Menurutnya, keselamatan dan kesehatan peserta didik harus menjadi prioritas utama. Subandi menilai kebijakan penyesuaian pembelajaran merupakan langkah antisipatif untuk mengurangi risiko gangguan kesehatan akibat kualitas udara yang terus menurun.
“Kami mendukung langkah Dinas Pendidikan melakukan penyesuaian pembelajaran. Keselamatan dan kesehatan peserta didik harus menjadi prioritas ketika kualitas udara memburuk akibat kabut asap,” ujarnya, Jumat (31/7/2026).
Ia juga mendukung kebijakan penggunaan masker dan pembatasan aktivitas di luar ruangan selama kondisi udara belum membaik. Menurutnya, seluruh satuan pendidikan harus menyesuaikan kegiatan dengan kondisi di lapangan. “Sekolah harus mengikuti kondisi di lapangan. Kalau kualitas udara memang tidak memungkinkan, aktivitas di luar ruangan sebaiknya dihentikan sementara demi melindungi anak-anak kita,” katanya.

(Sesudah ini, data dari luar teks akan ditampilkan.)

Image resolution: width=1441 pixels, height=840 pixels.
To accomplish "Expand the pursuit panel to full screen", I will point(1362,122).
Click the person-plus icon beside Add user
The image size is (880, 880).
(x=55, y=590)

Politikus Partai Golkar itu turut mengimbau para orang tua agar berperan aktif menjaga kesehatan anak selama kabut asap masih terjadi. Orang tua diminta memastikan anak memakai masker saat beraktivitas di luar rumah, mengonsumsi makanan bergizi, serta mengurangi aktivitas di luar ruangan jika tidak mendesak.

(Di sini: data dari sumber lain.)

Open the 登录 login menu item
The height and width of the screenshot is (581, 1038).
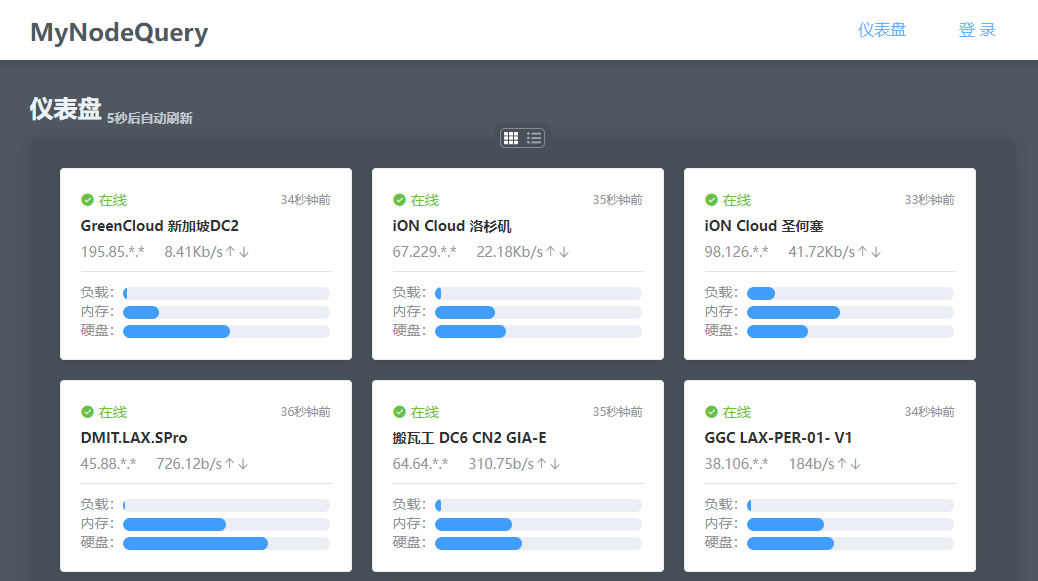(x=977, y=30)
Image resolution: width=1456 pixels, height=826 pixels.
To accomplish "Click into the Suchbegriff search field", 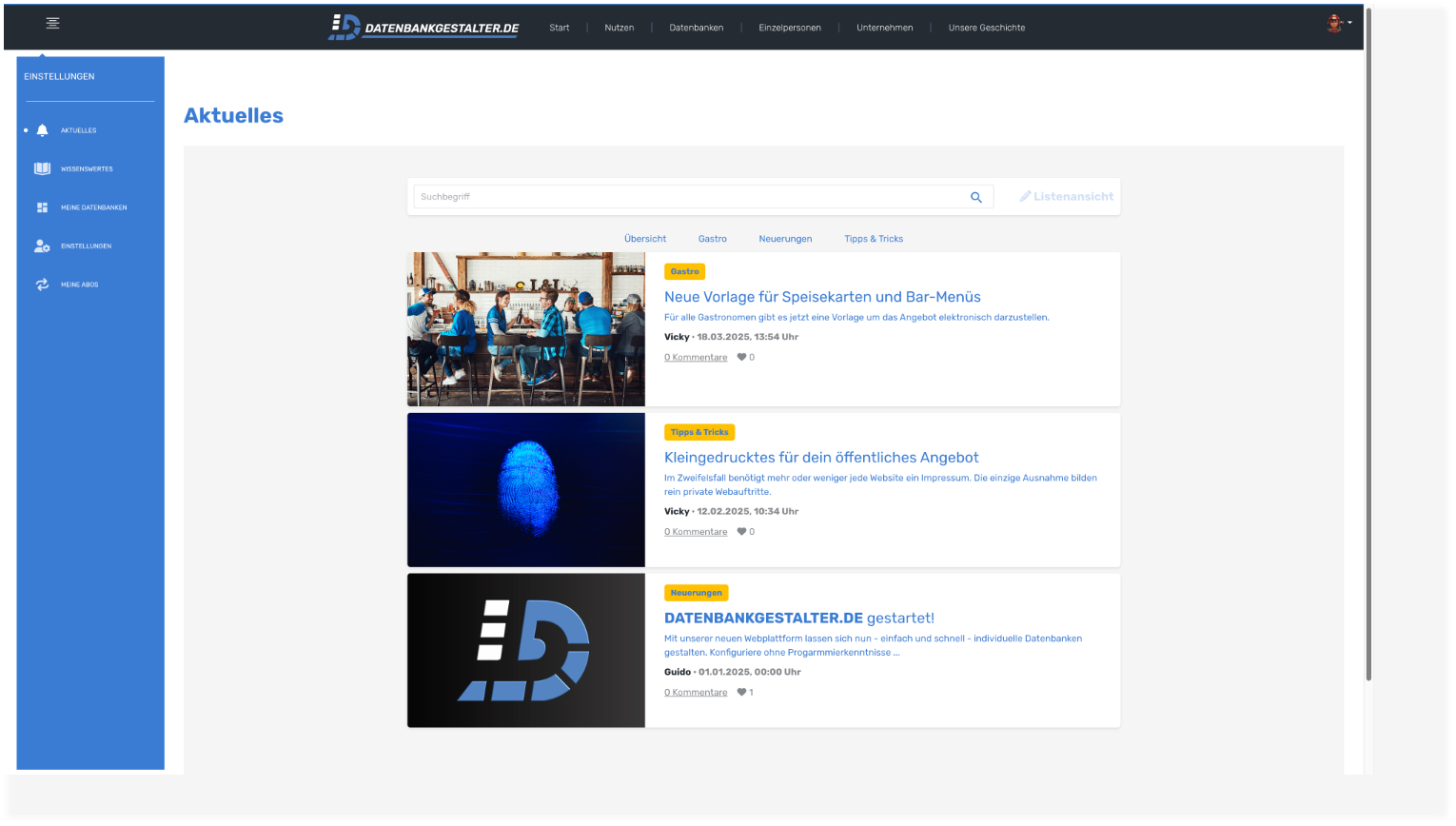I will pyautogui.click(x=689, y=197).
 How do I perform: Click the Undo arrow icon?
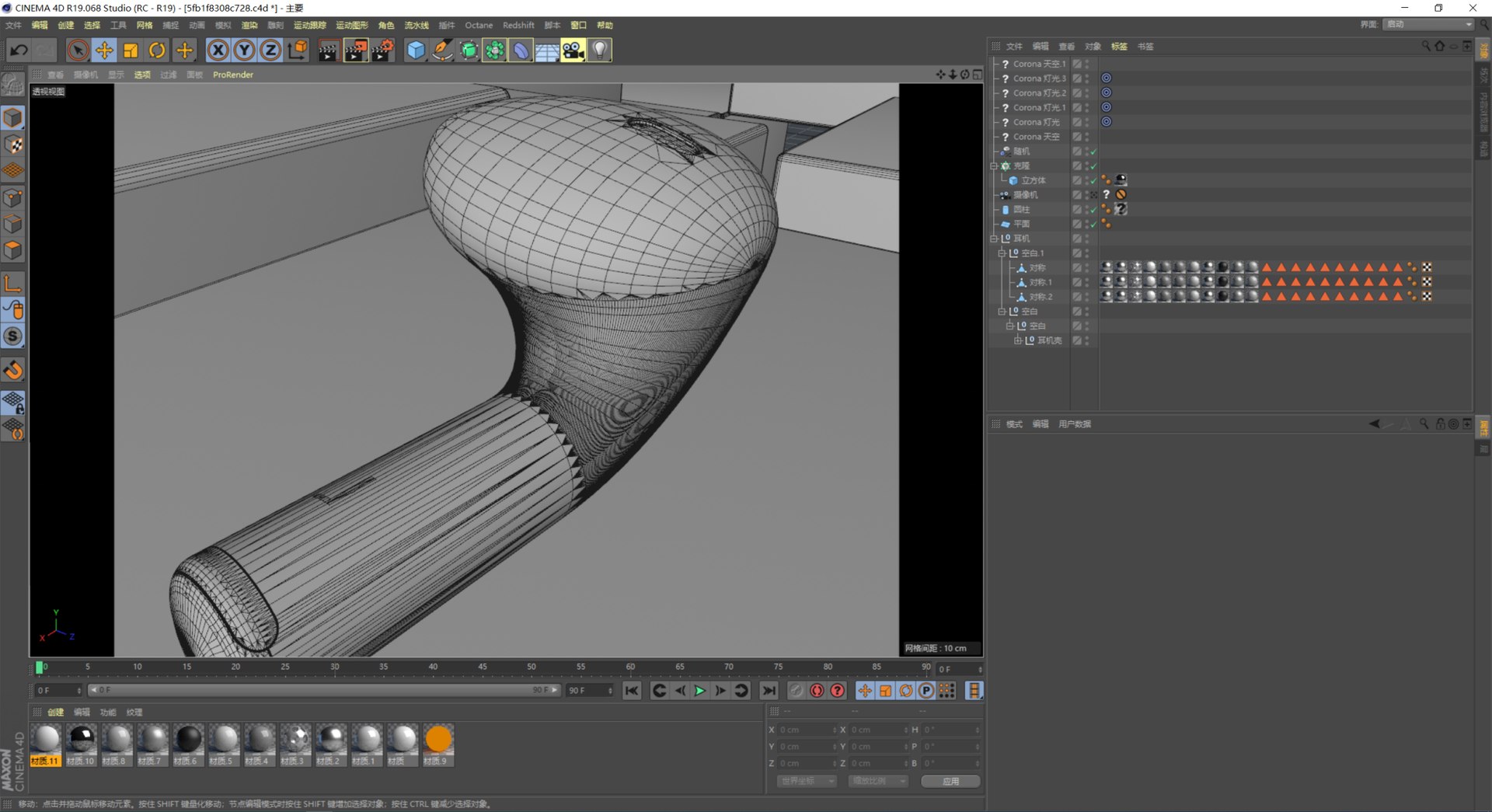19,51
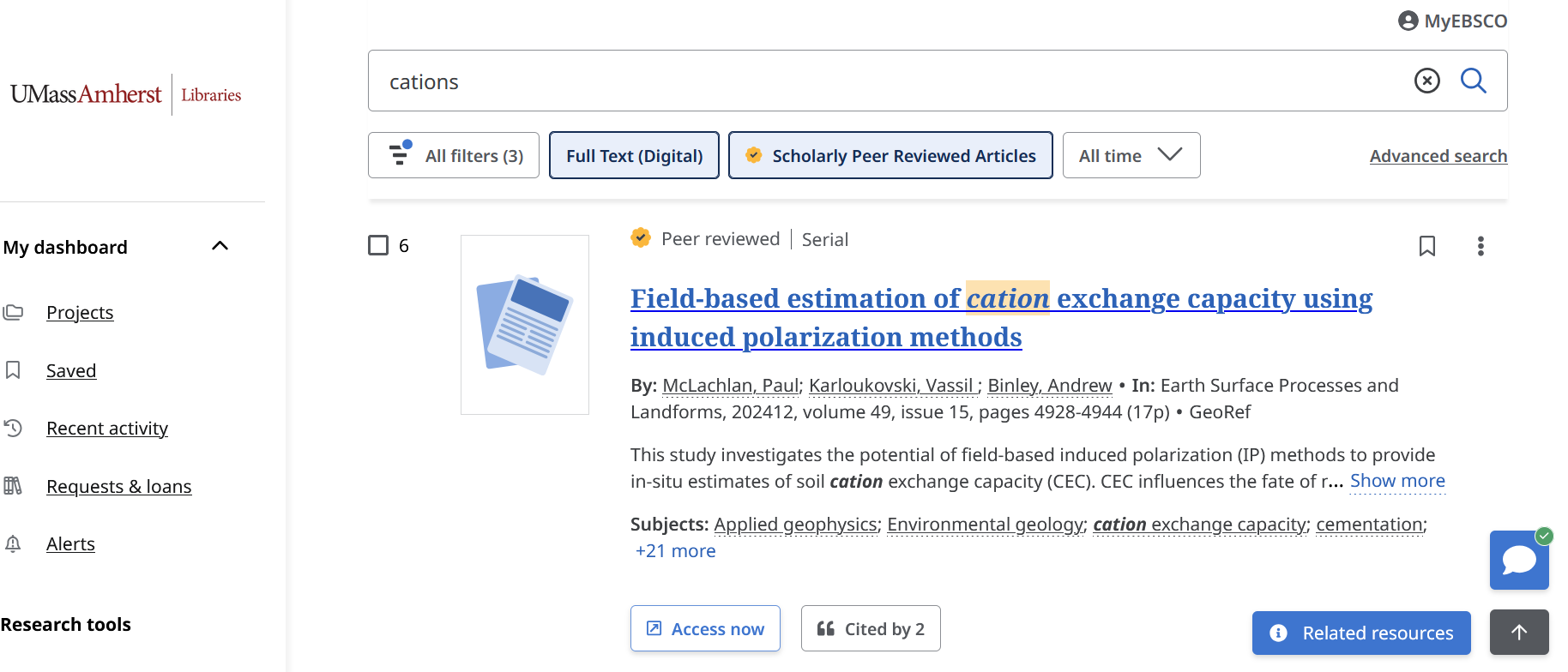Screen dimensions: 1568x672
Task: Expand abstract with Show more
Action: (1396, 481)
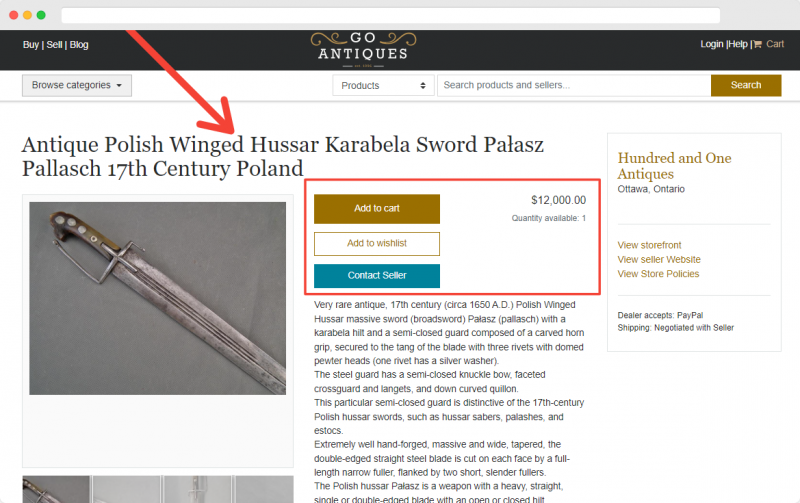Click the main sword product image

(157, 298)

Selain itu, Subandi meminta pemerintah daerah terus memantau perkembangan kualitas udara dan mengevaluasi kebijakan pembelajaran apabila kondisi kabut asap semakin memburuk. Ia menilai koordinasi antara Disdik, Dinas Kesehatan, BPBD, dan instansi terkait perlu terus diperkuat. (Mit).